AI Coding Assistants Secretly Send Code to China
Two AI coding assistants used by 1.5 million developers covertly transmit ingested code to China, posing massive IP theft risks. Avoid such tools pending mitigation.
Backdoor Found in Notepad++ via Compromised Updates
Chinese government-linked hackers inserted a backdoor into Notepad++ via trojaned updates, targeting users until late 2026. CISA added Notepad++ flaws to KEV catalog.

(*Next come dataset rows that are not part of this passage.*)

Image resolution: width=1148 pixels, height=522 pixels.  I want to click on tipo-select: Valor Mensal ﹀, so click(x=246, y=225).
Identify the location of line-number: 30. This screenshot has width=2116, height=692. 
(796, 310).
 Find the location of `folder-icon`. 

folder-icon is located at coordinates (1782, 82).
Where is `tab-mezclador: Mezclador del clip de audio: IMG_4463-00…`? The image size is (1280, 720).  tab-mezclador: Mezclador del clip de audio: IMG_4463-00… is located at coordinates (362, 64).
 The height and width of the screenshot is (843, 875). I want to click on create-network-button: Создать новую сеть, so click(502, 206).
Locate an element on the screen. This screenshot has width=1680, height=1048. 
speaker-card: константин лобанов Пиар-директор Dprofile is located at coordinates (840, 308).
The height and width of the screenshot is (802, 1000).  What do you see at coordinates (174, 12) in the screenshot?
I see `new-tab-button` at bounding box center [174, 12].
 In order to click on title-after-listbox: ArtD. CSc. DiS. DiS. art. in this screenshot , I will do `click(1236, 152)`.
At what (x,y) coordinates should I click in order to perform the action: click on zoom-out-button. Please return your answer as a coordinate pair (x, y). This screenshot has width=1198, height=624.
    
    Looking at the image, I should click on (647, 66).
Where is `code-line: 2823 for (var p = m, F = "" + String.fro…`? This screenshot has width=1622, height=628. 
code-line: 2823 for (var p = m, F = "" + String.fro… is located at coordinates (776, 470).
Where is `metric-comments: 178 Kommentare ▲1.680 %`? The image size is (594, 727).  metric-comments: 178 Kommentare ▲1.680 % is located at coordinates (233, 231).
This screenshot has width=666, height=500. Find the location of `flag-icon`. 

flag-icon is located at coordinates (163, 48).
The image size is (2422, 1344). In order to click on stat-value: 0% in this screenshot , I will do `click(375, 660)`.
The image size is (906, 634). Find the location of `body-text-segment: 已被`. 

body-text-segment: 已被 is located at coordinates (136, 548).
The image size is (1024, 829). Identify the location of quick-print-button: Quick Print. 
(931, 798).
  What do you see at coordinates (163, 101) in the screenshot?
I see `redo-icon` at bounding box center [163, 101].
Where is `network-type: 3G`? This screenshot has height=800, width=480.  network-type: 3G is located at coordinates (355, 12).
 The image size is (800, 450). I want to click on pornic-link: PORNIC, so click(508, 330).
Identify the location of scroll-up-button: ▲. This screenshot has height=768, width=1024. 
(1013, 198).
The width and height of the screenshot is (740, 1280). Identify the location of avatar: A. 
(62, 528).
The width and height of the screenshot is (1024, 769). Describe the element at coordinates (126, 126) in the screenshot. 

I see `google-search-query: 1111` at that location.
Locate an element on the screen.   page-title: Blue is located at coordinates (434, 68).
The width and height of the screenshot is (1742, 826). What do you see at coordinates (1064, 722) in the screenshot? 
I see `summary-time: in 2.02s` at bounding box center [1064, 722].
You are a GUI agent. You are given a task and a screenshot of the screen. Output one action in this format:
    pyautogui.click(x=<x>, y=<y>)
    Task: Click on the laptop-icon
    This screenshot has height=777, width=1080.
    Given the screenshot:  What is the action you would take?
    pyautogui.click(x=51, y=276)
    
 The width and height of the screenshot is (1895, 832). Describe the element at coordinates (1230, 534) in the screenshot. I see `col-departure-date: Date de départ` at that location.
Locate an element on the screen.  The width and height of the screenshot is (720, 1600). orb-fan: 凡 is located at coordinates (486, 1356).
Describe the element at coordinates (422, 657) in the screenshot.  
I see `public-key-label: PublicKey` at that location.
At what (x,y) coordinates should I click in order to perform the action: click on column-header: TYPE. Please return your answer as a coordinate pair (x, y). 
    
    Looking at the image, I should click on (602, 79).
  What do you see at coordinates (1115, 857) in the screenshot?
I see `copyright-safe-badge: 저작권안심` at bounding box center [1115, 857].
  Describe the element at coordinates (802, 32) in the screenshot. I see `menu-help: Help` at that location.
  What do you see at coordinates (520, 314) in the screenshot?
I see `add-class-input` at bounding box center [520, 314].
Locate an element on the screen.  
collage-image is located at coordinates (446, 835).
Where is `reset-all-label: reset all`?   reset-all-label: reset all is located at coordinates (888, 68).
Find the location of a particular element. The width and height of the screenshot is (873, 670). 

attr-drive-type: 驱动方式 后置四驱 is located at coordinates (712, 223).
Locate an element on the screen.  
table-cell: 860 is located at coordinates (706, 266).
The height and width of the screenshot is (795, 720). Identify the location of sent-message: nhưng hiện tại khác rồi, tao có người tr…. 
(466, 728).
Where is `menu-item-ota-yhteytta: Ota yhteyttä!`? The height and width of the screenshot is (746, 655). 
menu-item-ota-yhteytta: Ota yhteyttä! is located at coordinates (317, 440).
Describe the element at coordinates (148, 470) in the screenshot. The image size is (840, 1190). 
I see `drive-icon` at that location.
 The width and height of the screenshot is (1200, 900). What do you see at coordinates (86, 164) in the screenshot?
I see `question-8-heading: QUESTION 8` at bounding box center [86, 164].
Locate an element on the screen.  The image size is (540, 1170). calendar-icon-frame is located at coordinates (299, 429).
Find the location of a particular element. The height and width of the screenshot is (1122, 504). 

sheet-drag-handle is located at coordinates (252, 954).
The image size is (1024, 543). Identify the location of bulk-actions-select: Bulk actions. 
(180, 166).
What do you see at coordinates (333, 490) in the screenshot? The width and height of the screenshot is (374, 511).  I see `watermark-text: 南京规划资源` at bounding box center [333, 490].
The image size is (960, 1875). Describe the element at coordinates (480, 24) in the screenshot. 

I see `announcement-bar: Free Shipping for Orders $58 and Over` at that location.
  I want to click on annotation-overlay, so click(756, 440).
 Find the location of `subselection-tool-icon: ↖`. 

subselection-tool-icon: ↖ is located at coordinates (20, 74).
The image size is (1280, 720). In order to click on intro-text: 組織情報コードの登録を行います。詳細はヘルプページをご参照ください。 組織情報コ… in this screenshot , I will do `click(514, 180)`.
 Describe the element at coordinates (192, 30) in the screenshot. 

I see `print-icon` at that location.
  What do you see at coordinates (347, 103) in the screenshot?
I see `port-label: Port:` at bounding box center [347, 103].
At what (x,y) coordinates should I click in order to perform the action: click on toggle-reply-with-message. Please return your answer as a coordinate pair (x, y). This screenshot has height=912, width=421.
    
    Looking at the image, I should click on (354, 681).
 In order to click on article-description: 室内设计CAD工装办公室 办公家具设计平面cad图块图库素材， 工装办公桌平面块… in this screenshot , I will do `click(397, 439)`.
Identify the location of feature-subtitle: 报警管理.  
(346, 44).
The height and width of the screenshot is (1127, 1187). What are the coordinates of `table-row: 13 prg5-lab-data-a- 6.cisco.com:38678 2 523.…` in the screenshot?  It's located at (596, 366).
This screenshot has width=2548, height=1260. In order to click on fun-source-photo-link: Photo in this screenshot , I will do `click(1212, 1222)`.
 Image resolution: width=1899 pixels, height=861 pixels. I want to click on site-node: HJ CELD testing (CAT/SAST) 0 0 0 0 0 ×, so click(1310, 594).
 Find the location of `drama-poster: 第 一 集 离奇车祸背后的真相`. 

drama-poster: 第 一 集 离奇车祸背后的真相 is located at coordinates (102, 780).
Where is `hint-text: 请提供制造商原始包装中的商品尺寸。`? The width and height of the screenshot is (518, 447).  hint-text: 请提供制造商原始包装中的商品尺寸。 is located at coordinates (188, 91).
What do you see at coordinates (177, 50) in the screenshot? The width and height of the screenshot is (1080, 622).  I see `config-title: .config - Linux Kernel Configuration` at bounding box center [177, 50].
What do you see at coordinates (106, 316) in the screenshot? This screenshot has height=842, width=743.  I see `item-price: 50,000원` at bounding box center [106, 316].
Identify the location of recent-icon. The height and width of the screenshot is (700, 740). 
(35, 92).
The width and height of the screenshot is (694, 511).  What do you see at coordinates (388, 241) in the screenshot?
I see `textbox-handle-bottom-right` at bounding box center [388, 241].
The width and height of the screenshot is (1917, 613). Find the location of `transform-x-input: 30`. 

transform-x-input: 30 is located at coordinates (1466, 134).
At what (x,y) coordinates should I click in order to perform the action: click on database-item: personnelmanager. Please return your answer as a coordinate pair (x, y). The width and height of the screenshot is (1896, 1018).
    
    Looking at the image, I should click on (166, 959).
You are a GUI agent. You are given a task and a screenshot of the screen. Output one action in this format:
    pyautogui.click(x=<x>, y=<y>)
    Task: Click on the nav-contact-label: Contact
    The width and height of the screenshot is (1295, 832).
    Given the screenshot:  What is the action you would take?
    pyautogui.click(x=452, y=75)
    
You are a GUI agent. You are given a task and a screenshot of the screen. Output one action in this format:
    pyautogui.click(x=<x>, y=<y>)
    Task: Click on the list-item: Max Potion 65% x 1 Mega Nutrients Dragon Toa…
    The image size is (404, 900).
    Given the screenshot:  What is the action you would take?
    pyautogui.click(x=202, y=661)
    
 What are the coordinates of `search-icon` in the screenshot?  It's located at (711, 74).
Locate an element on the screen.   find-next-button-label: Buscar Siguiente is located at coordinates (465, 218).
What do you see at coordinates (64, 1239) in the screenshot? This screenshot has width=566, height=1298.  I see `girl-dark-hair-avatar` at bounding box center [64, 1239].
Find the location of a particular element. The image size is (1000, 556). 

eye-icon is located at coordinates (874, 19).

Critical n8n Vulnerability Allows Instance Takeover
CVE-2026-21858 (CVSS 10.0) in n8n enables attackers to takeover 100,000+ locally deployed servers; upgrade to 1.121.0 required. No workarounds available.
Conduent Data Breach Expands to 25 Million Victims, Hits Volvo Group
Conduent breach now impacts 25 million, up from 10 million, affecting clients like Volvo Group. Ransomware Reynolds uses BYOVD techniques.
Interpol Warns of Cybercriminals Weaponizing AI
Interpol highlights AI as the biggest threat, enabling deepfakes for scams and sophisticated attacks. Gartner notes agentic AI trends for 2026.